様々な幻影の中を走り抜ける。旅芸人、例の男、例の男、そしてリタはジェレミーの悪夢も見つけた。
真っ暗な広い部屋、蜜色の髪の幼い少年、怒鳴る男、集団暴力、美しいが冷淡な顔をした女――妖精のようだ。
リタははっとする。思わずどういう反応をするのかとジェレミーを見上げると、彼はいつになく厳しい表情をしていた。
「見ないで走るんだ」
まるで自分に言い聞かせるように。
「とにかく走るんだ」
先を行くフルーエリンが叫んだ。
「出口を見つけたわ!」
妖精にしか分からない感覚なのだろう、一体どこなのかリタにはさっぱり分からなかったが、ジェレミーはただフルーエリンが示した場所に向かって走り込んでいった。

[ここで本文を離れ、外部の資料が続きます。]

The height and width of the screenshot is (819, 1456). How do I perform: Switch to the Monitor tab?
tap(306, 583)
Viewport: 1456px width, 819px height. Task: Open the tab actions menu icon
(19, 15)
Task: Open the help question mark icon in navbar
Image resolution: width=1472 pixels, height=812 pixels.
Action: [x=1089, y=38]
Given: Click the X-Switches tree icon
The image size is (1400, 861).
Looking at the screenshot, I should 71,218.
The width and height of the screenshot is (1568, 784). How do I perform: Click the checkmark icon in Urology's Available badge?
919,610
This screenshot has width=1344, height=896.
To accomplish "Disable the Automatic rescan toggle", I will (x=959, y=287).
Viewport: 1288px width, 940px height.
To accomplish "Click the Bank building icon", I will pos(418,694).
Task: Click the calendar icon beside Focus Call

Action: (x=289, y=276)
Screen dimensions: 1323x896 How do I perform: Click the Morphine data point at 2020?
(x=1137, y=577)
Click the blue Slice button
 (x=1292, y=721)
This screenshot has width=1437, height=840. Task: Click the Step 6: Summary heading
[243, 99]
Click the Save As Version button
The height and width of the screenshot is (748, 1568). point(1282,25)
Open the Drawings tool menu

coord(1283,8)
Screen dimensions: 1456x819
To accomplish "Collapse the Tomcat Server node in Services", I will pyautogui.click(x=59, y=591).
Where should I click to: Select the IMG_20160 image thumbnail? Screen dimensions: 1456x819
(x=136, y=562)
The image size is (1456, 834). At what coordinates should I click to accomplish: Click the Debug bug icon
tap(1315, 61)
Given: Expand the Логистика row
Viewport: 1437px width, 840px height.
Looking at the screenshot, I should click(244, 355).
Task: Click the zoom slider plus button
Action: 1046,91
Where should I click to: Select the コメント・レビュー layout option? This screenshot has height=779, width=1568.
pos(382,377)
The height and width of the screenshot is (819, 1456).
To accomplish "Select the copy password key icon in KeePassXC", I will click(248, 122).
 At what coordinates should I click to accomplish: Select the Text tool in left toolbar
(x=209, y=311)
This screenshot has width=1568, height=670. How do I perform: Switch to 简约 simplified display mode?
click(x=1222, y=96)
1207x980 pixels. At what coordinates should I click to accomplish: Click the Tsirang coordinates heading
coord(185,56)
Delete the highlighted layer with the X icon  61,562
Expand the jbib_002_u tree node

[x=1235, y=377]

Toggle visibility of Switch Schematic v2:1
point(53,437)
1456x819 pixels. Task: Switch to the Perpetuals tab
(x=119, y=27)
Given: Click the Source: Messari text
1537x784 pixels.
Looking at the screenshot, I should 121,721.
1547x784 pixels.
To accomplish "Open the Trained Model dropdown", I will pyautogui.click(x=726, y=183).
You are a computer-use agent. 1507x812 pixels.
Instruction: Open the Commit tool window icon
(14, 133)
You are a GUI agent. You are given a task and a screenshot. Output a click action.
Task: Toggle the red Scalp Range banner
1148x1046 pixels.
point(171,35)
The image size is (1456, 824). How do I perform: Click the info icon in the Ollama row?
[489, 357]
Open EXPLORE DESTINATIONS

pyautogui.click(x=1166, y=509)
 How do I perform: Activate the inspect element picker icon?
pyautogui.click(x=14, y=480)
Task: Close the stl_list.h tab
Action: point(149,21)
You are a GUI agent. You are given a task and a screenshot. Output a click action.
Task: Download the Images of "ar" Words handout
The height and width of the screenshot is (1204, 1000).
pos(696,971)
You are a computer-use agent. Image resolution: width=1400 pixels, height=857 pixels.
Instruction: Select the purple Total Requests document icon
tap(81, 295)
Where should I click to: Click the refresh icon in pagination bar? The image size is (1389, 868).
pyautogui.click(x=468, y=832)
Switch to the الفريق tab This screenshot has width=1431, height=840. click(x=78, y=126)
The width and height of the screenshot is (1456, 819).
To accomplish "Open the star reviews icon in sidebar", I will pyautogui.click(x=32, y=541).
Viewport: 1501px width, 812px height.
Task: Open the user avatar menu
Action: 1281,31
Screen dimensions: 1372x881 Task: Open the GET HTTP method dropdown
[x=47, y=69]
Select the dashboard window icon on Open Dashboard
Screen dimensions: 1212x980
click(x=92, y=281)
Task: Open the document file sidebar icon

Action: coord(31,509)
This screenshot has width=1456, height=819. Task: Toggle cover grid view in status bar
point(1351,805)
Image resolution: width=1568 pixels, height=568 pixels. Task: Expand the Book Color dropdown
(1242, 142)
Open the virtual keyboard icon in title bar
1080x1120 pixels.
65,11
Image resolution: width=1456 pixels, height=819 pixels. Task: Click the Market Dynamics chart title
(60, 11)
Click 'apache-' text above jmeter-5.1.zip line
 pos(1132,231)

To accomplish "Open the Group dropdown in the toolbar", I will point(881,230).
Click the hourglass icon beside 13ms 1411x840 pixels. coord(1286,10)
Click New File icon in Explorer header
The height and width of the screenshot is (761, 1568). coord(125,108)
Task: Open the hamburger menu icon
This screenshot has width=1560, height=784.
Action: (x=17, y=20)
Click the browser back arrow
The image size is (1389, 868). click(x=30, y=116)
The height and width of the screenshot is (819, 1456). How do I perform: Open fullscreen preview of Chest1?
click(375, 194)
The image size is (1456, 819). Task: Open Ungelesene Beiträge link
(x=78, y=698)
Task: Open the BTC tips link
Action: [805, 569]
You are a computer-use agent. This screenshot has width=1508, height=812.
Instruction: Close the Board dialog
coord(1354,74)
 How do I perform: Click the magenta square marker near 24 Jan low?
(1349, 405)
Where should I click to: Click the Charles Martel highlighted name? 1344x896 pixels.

視界がぐるりと回ってリタは大きく躓き、崩れるように床に手をついた。ジェレミーも隣で息を切らしていた。再びジェレミーの寝室に戻って来ていた。
「リタっ!!」
キットが駆け寄ってきてリタに飛び付いた。
「よかった、帰ってきたんだな!」
言いながらキットはリタの頬をざらざらの舌で舐め回した。リタは少しこそばゆかった。一方のフルーエリンはキットの姿を見た瞬間、早々にジェレミーの襟の中にもぐりこんだ。
ジェレミーがキットに聞いた。
「あれからどれくらい経った?」
「二日。みんな下で待ってる」
そうか、とリタは気付いた。そういえば妖精界と人間界では時間の流れ方が違うのだ。すっかり忘れていた。
ジェレミーがリタの顔を覗き込んだ。
「大丈夫かい、リタ? まだ顔色が悪そうだけど」
「……平気だ」
だがリタ自身、四肢が緊張していて震えているのに気付いた。自分でも少し驚いた。あの男に会っただけで、こんなにも自分は怯えるのか。もう自分はそんなに弱くはないと思っていたのに。ジェレミーはリタに手を差し出した。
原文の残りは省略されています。